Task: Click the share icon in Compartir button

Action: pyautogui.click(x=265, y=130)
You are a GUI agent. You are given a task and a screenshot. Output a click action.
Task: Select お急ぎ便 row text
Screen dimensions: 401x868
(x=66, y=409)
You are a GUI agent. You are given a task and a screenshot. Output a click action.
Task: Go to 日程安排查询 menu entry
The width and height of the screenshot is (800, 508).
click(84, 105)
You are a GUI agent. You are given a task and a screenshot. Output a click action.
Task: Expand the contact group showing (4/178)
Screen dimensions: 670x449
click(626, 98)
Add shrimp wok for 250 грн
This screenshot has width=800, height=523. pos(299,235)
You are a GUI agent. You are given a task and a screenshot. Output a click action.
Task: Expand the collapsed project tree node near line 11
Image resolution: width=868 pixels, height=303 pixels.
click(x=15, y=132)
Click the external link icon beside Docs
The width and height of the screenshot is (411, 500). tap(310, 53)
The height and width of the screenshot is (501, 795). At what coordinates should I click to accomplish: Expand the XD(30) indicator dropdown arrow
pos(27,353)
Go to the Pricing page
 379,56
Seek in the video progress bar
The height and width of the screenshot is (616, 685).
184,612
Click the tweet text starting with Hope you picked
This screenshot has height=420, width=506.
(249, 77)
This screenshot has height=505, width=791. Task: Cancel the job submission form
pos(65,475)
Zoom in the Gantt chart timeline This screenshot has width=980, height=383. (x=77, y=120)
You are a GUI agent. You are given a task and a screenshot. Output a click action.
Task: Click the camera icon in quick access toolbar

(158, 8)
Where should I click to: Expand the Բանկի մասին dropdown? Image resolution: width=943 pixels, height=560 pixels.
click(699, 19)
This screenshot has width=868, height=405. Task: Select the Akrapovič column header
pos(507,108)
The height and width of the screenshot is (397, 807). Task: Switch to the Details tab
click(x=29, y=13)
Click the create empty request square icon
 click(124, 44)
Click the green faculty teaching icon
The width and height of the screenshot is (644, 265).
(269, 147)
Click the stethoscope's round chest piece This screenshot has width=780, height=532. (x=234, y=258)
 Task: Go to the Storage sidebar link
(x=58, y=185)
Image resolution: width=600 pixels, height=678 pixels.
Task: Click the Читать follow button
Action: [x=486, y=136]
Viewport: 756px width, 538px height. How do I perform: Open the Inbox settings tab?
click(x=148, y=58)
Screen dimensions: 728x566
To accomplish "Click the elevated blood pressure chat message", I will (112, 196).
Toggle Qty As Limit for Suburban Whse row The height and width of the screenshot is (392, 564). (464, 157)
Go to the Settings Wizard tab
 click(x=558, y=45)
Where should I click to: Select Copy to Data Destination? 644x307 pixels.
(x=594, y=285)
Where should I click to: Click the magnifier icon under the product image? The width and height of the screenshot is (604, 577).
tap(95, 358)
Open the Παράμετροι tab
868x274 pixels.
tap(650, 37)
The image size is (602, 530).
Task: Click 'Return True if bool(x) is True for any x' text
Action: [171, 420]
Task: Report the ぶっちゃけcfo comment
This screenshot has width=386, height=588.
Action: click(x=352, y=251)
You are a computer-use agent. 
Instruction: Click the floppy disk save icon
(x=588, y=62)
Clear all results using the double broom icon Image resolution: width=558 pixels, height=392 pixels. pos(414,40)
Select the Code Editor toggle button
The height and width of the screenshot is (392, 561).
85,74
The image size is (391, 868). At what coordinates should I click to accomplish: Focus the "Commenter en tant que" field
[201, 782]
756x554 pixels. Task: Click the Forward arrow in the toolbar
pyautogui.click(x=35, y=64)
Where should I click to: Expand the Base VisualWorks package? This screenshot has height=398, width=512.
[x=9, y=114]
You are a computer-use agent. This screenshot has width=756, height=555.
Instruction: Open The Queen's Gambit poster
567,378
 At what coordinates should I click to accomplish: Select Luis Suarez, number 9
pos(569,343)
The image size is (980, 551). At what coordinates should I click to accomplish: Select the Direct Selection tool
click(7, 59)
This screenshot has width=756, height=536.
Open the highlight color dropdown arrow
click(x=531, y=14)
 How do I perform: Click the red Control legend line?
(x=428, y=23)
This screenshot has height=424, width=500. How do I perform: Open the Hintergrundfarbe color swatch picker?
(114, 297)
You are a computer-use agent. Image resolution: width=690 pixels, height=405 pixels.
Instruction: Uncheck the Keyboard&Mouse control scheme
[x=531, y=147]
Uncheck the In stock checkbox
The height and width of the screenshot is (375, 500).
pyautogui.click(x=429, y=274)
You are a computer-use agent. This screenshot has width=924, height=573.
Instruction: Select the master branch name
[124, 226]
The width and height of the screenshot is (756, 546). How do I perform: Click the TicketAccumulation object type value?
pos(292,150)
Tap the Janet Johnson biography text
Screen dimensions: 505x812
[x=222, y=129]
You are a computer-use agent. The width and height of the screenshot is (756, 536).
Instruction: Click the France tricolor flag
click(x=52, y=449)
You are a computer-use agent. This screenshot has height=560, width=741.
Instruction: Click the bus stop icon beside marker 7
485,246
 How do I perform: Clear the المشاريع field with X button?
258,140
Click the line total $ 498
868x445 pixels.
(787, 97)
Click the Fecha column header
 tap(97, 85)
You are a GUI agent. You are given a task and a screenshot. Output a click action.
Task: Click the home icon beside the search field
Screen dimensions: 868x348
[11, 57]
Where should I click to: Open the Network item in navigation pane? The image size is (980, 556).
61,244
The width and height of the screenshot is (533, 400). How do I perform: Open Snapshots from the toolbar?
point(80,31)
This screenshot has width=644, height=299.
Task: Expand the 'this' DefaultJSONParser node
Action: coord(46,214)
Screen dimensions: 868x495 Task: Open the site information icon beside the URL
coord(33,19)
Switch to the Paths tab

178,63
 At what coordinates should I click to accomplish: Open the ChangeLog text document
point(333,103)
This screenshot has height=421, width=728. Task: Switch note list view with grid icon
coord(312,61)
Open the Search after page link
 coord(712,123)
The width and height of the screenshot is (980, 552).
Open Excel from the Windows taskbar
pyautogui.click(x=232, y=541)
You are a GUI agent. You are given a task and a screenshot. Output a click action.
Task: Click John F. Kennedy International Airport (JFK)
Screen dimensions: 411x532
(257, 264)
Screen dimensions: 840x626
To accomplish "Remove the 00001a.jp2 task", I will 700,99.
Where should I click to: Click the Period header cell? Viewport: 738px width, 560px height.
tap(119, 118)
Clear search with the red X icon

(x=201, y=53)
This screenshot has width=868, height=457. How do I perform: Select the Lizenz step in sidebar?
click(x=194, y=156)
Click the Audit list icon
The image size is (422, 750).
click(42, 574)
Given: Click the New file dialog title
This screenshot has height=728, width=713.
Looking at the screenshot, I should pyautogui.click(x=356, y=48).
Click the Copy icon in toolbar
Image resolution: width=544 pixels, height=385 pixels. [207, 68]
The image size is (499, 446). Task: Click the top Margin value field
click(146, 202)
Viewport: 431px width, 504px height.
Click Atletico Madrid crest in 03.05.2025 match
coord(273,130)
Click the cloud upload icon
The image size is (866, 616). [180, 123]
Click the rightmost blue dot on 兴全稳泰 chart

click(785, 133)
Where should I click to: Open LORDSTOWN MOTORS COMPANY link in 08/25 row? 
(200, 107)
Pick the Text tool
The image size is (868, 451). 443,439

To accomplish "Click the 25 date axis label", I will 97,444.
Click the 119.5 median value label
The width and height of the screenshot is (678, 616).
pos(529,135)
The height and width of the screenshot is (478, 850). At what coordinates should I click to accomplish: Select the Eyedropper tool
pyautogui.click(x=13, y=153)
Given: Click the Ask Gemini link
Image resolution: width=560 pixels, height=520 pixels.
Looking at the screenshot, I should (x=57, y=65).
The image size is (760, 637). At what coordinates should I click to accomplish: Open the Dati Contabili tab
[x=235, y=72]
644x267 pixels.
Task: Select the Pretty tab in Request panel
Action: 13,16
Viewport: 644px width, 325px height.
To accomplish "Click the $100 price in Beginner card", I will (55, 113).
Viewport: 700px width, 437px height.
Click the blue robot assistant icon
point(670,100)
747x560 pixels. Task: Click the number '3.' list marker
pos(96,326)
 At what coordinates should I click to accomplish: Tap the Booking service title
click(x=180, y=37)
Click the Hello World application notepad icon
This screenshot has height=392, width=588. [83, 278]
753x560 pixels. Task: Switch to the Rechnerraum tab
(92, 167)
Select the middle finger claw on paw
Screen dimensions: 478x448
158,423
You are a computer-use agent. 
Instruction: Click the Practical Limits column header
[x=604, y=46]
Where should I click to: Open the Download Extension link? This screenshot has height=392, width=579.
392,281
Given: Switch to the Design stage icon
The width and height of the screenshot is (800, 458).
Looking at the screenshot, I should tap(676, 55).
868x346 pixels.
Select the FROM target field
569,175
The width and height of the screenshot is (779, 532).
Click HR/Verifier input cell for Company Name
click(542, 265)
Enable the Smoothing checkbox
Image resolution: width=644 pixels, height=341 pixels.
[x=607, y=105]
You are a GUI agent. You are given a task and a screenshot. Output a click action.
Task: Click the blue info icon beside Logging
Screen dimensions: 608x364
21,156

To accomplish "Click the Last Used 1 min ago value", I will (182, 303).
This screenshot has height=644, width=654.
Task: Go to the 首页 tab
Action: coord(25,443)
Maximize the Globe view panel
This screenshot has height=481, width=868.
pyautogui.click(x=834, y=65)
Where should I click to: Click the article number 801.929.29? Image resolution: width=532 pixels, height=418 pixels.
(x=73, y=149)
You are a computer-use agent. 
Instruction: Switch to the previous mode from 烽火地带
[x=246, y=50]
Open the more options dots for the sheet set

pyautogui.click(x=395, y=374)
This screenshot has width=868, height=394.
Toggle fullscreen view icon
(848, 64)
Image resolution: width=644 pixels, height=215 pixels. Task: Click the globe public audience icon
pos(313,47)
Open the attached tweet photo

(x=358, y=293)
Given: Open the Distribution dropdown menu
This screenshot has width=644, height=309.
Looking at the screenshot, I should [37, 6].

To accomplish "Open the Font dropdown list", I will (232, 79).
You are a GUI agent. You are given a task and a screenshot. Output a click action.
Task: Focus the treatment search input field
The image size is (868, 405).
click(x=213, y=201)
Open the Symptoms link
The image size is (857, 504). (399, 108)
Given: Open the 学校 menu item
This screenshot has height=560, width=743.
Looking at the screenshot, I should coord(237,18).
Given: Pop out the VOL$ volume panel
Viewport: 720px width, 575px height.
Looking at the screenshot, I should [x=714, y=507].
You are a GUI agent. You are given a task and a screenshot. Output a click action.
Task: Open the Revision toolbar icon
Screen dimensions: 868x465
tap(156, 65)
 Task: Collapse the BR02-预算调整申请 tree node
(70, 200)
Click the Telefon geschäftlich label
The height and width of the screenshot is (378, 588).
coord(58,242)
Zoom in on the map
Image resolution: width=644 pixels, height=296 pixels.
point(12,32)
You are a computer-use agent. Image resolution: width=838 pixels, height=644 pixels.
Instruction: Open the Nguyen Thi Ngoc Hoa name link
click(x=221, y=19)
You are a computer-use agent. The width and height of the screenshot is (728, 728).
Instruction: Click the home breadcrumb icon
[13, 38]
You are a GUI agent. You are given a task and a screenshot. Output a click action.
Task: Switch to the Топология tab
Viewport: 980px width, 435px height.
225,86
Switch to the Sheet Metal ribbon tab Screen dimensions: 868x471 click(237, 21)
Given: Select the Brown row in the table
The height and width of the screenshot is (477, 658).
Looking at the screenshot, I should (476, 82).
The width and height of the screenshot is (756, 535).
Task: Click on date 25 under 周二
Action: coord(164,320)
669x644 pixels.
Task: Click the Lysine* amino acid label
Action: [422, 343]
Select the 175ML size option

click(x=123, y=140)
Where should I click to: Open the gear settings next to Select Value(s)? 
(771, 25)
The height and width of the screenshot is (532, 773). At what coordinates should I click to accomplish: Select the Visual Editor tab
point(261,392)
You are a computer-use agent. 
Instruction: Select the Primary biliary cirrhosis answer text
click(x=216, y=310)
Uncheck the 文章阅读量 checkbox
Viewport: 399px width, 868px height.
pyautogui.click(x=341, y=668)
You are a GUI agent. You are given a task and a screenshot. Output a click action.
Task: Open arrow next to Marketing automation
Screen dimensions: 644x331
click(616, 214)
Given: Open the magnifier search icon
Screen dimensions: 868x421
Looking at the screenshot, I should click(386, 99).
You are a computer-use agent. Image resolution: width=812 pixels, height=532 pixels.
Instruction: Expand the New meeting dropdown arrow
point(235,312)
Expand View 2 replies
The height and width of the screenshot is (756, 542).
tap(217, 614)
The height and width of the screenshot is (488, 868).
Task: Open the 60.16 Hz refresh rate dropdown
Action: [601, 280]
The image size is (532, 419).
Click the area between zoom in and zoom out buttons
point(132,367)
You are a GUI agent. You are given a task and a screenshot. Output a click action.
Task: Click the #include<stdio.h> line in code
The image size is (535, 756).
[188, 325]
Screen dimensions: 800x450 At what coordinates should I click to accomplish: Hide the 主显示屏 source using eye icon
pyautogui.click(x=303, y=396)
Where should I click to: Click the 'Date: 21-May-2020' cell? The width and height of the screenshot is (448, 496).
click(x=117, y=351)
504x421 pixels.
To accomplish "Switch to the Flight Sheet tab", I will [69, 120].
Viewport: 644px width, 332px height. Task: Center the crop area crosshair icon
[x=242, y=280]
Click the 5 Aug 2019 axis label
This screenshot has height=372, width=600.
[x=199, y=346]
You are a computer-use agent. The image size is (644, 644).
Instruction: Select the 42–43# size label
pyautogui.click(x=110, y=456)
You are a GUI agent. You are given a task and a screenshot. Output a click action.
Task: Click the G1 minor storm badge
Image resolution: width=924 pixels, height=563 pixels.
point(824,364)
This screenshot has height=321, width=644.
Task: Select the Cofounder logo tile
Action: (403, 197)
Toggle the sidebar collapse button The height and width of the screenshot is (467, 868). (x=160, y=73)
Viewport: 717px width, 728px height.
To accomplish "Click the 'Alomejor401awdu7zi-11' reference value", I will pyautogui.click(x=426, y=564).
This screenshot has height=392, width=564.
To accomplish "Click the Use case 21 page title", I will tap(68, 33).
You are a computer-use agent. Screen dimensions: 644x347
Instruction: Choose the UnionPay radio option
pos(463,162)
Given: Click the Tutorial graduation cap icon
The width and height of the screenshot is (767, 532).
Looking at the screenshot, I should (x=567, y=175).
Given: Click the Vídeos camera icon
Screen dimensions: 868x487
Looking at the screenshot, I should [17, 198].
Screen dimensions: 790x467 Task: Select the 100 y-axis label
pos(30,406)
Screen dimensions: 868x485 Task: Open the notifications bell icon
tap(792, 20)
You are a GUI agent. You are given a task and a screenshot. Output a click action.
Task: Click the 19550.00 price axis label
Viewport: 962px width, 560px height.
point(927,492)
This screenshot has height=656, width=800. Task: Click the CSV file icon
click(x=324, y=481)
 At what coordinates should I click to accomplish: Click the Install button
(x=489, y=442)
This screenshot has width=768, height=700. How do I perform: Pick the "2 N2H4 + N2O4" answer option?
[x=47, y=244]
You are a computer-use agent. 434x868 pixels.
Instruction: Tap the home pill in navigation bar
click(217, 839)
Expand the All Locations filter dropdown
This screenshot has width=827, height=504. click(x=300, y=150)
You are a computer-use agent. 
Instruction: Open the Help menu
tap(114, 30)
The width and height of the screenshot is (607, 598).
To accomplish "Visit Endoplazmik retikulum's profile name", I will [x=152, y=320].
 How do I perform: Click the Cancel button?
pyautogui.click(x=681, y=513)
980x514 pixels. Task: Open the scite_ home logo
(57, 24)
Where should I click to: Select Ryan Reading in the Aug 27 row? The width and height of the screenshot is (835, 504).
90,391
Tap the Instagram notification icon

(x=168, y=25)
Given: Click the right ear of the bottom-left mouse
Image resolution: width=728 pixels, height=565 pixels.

========================================

= About this exercise =
Look through the entries above; find each line with the word "price" and copy it.

= Solution to the problem =
To accomplish "Click the $100 price in Beginner card", I will (55, 113).
Task: Click the 19550.00 price axis label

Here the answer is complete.